Relationships

There are two parts of photography. The mechanics, or how to use the equipment to get the desired results, and the desired results. What do you want to say? What does your subject want you to tell?

The relationship between a photographer and his/her equipment should be seamless. Automatic. Like driving a car, do you think about it? Not usually, we step on the gas to go, the brakes to slow down or stop, turn the wheel to go left or right. We do it all without consciously thinking. So we must strive to work our camera equipment the same way. Our equipment are just tools to help us say something. No different than an artist’s brush or a poet’s pen.

There are many other relationships in photography. The relationship between colors, between light and shadow, between focus and out-of-focus, between the primary and secondary motifs, between the art and the viewer of the art.

But the most important relationship is between the artist and the subject.

Many times the artist tries to control the subject, portraying it in the artist’s likeness and not as the subject would like to be portrayed. This may result in an untruth that doesn’t resonate with the audience.

How many photographs have you seen of the same subject that looked similar but were made by different photographers? Maybe one stood out among the many. One that moved you, that inspired you, that touched you. That is what we strive to do, touch the viewer, strike a chord. To do this we must collaborate with the subject.

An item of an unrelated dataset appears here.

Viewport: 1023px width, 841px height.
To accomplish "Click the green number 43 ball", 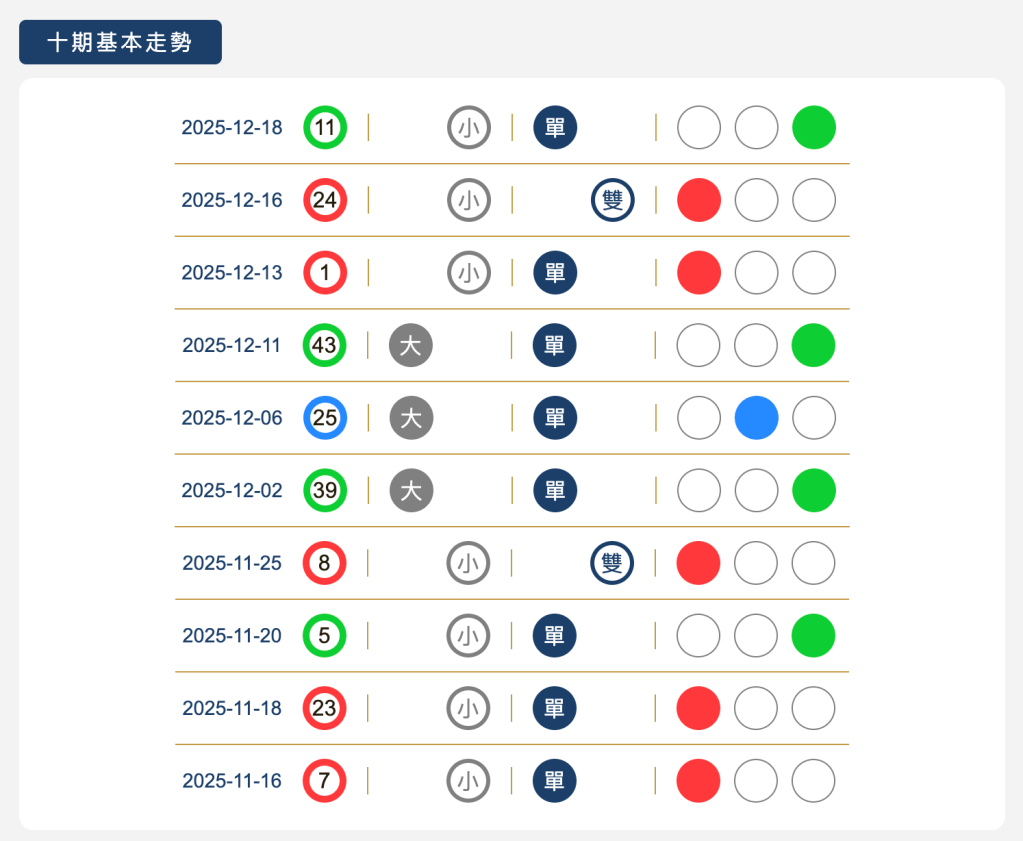I will coord(325,345).
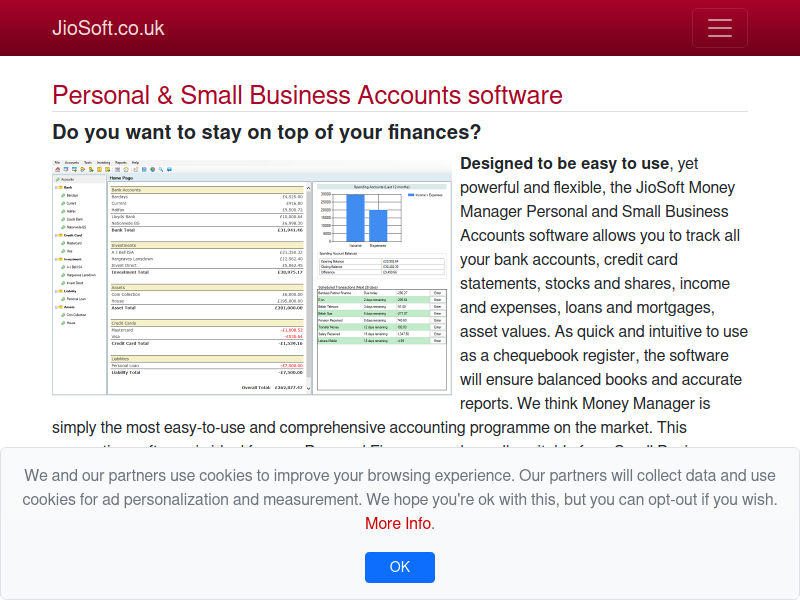Open the File menu in the screenshot
The height and width of the screenshot is (600, 800).
point(57,163)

“What makes us different is our experiences, and what makes our art different is how our personal experiences influence our art.”

Our experiences should not control our art, but influence it. We must allow our subject to tell us how it wants to be portrayed. Leave pre-conception at home. Allow yourself to see for the first time. Listen to what your subject is telling you. What it wants to tell the world. It’s there. Do you hear it? Can you see it?